Berikut daftar lengkap harga emas Antam pada Jumat (7/8/2026):
- 2 gram: Rp 5.250.000
- 3 gram: Rp 7.857.000
- 10 gram: Rp 26.050.000
- 25 gram: Rp 64.960.000
- 50 gram: Rp 129.755.000
- 100 gram: Rp 259.360.000
Untuk pecahan besar seperti 250 gram, 500 gram, dan 1.000 gram, Antam hanya melayani pembelian melalui skema pre-order dengan harga masing-masing Rp 648.090.000, Rp 1.295.900.000, dan Rp 2.590.600.000.
Koreksi di Tengah Penguatan Harga Emas Dunia
Menariknya, koreksi harga emas Antam ini terjadi justru saat harga emas dunia tengah menguat. Pada Kamis (6/8/2026), harga emas spot naik 0,6 persen ke level US$ 4.271,33 per ons—level tertinggi dalam tujuh minggu terakhir. Penguatan ini merupakan sesi keempat beruntun, didorong oleh harapan penyelesaian konflik di Selat Hormuz yang memicu optimisme pasar terhadap inflasi yang lebih terkendali.

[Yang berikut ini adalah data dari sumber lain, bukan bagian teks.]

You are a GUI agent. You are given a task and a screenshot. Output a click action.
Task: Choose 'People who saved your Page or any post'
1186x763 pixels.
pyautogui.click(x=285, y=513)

Analis Tradu.com, Nikos Tzabouras, menjelaskan bahwa emas tengah berusaha mempertahankan kenaikan di tengah meningkatnya optimisme terkait Selat Hormuz. "Harapan akan terobosan diplomatik yang memulihkan aliran minyak telah meredakan kekhawatiran inflasi dan mengurangi spekulasi mengenai pengetatan kebijakan agresif oleh the Federal Reserve (the Fed)," ujarnya.
Faktor Pendorong Sentimen Pasar
Menurut sumber senior Iran dan dua pejabat regional yang dikutip Reuters, ada usulan kesepakatan antara Iran dan Oman untuk membantu mengakhiri konflik lima bulan antara Iran dan Amerika Serikat. Kesepakatan itu akan memberikan kendali kepada Teheran atas kapal-kapal yang memasuki Teluk melalui Selat Hormuz.
Ekspektasi pasar terhadap kenaikan suku bunga AS pada September pun turun menjadi 55 persen, dari sebelumnya 67 persen dua hari lalu. Padahal, emas sebagai aset yang tidak memberikan imbal hasil cenderung kehilangan daya tariknya di lingkungan suku bunga tinggi. Sebagai catatan, harga emas Antam sempat menembus rekor tertinggi sepanjang sejarah pada 29 Januari 2026, mencapai Rp 3.168.000 per gram dengan harga buyback di level Rp 2.989.000 per gram. Koreksi saat ini membuat harga emas Antam berada sekitar 16 persen di bawah rekor tersebut.